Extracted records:
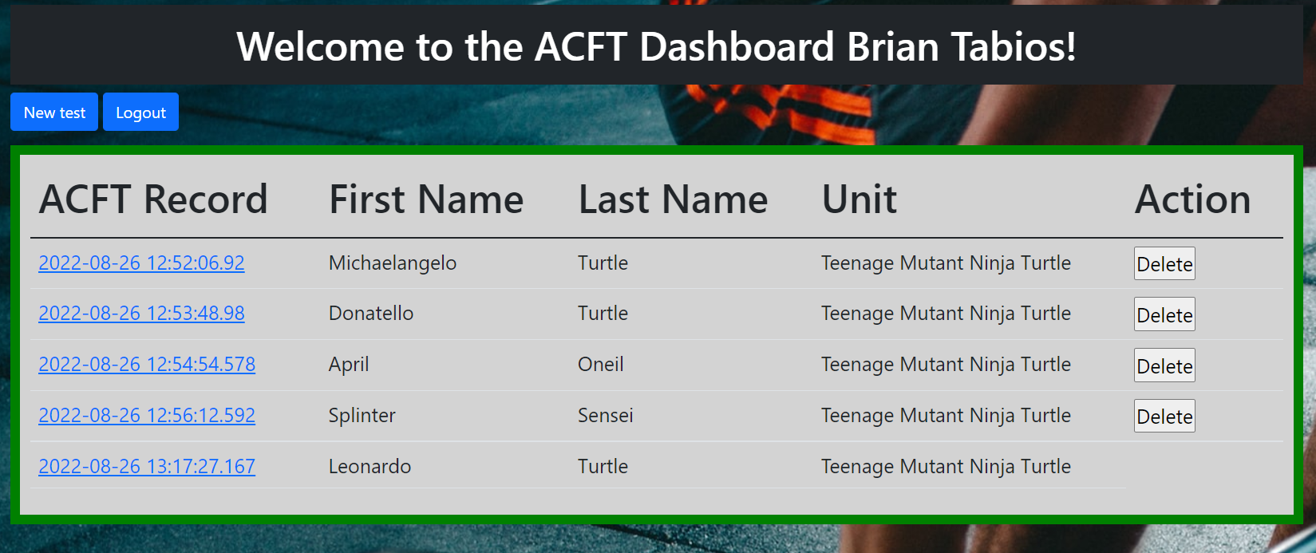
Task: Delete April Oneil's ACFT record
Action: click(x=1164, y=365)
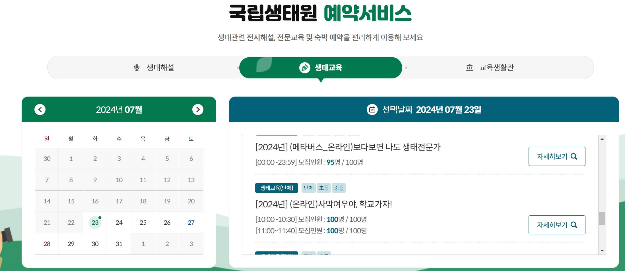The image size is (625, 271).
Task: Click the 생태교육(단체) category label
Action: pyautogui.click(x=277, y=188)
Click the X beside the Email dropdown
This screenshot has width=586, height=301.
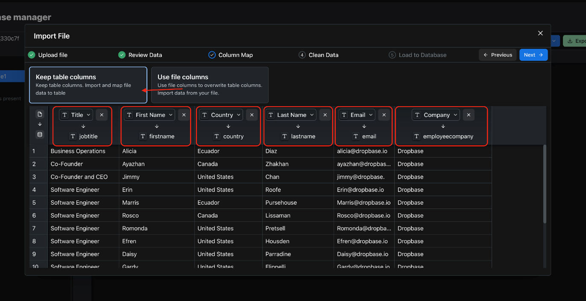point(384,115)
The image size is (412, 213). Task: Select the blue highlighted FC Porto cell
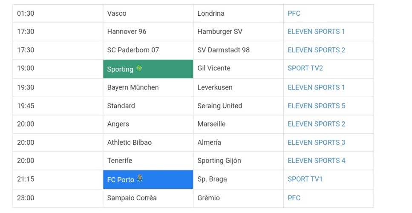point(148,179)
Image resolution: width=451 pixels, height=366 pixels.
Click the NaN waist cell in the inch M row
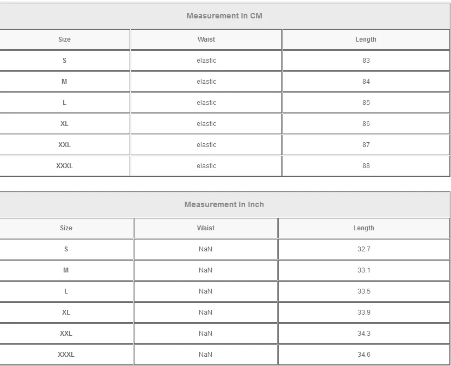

## Exercise details
Extract every line of the records above that contains the string "Task". Treat uppercase and lowercase as different.

## Finished answer
Task: Delete April Oneil's ACFT record
Task: Click the 생태교육(단체) category label
The image size is (412, 213). Task: Select the blue highlighted FC Porto cell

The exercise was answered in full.